2) CRIME AND PUNISHMENT REVISITED, by Most Rev. John Vlazny

 

Following are excerpts from an article in the August 13, 2009 issue of the Catholic Sentinel, newspaper of the Portland  (Oregon) Archdiocese. Archbishop Vlazny has headed the archdiocese since 1997. Before that he was bishop of Winona, MN (1987-1997) and auxiliary bishop of Chicago (1983-1987).


This year legislation has been introduced in many of our states to abolish the death penalty. Where? Colorado, Connecticut, Kansas, Maryland, Montana, Nebraska, New Hampshire and New Mexico. In these hard economic times the tremendous cost of the death penalty has been a significant factor, one that was mentioned time and time again. 


A legislator in Kansas, moreover, indicated that not only is the death penalty too costly, it does not benefit the people and it should be replaced with life without parole.


It would seem it is time for the state of Oregon to revisit this matter. Even though some might suggest that this smacks of liberal posturing, which conservatives will quickly reject, the matter is not quite that uncomplicated.  


Recently Richard Viguerie, whom some have described as “one of the creators of the modern conservative movement,” explained how his conservative ideology actually led him to oppose the death penalty. He now is calling for a national moratorium on the death penalty. 


Viguerie said that capital punishment goes against conservative values. Everyone may not embrace his rationale but here it is: “Conservatives have every reason to believe the death penalty system is no different from any politicized, costly, inefficient, bureaucratic, government-run operation, which we conservatives know are rife with injustice.”


Nearly four years ago the American bishops approved a document entitled “A Culture of Life and the Penalty of Death.” We invited our Catholic people to embrace a call for a common action against the death penalty. I sent a letter to pastors about this matter in March 2006 asking them to encourage you to reflect on the death penalty and the principles of justice, forgiveness, mercy and the sanctity of life. Not much came from that invitation, but let me try again.

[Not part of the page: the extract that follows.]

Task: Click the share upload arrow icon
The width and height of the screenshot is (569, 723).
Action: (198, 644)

As Catholics, we are committed to promoting a consistent ethic of life and upholding the dignity of life from conception until natural death. We emphatically oppose a culture of death. We cannot promote the “illusion that we can protect life by taking life.” Why did we bishops speak out so publicly in opposition to the death penalty? Let me tell you why:


1. The sanction of death, when it is not necessary to protect society, violates respect for life and dignity.


2. State-sanctioned killing in our names diminishes all of us.

  

3. Its application is deeply flawed and can be irreversibly wrong, is prone to errors, and is biased by factors such as race, the quality of legal representation, and where the crime was committed.

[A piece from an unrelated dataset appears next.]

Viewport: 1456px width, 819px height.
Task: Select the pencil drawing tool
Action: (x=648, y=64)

4. We have other ways to punish criminals to protect society.


Fortunately, public attitudes are changing. States with more executions tend not to have lower murder or crime rates. There really is no clear evidence that the death penalty prevents or deters crimes. Recent Supreme Court decisions have ended executions of those who are mentally retarded and who were juveniles at the time they committed their crimes. The Court has also insisted that only juries, not judges, can impose a sentence of death.


By itself a death penalty is not intrinsically evil. Our Catholic teaching in this matter is rooted in the same concern for the sanctity of the human person as is our teaching on euthanasia, war, genocide and abortion. But all these issues are different and they do not have the same gravity or moral content. They are not equivalent.

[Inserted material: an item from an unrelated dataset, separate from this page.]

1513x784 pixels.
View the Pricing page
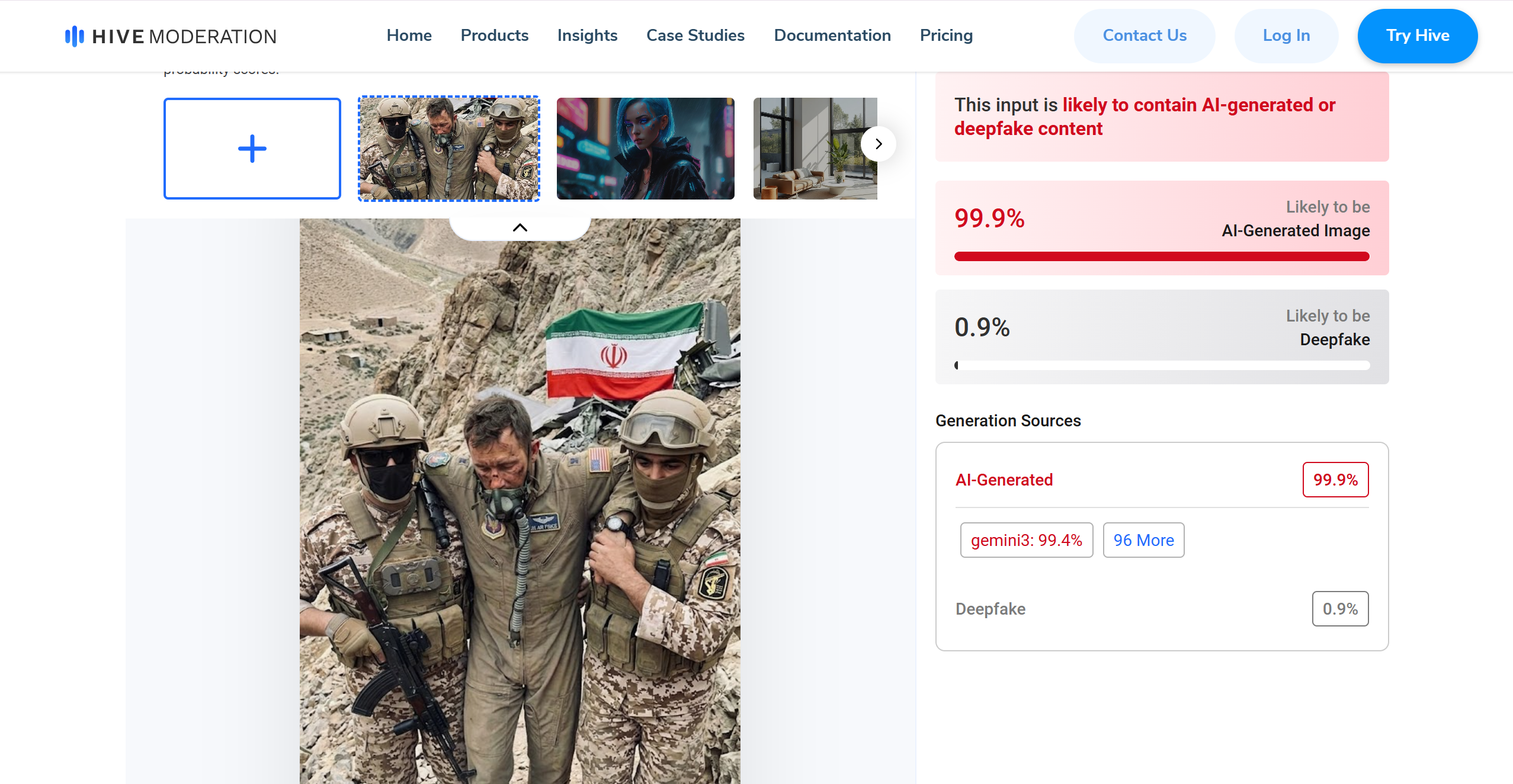946,36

On the other hand, Catholic teaching on the death penalty clearly articulates a call for us to set aside all unnecessary violence, including violence by the state, on the basis of the dignity of each and every person and the building of a culture of life. Archbishop Charles Chaput of Denver put it this way, “In the wake of the bloodiest century in history, the Church invites us to recover our own humanity, choosing God’s higher road of restraint and mercy instead of state-sanctioned killing that implicates all of us as citizens.”


Fortunately, more and more of our Catholic people seem to be getting the message. Less than half now support the death penalty. For those who attend church regularly, support of the death penalty decreases even more.


This is consistent with everything we have learned about Catholic support for the sanctity of human life. The more active people are in practicing their faith, the more they understand and appreciate the value of human life as a gift from God, one where we exercise some stewardship, but not ownership.


Bud Welch, the father of Julie Marie Welch, who was killed in the 1995 Oklahoma City bombing, had this to say about the death penalty as a possible punishment for his daughter’s assassin:

“My conviction is simple. More violence is not what Julie would have wanted. More violence will not bring Julie back. More violence only makes our society more violent.”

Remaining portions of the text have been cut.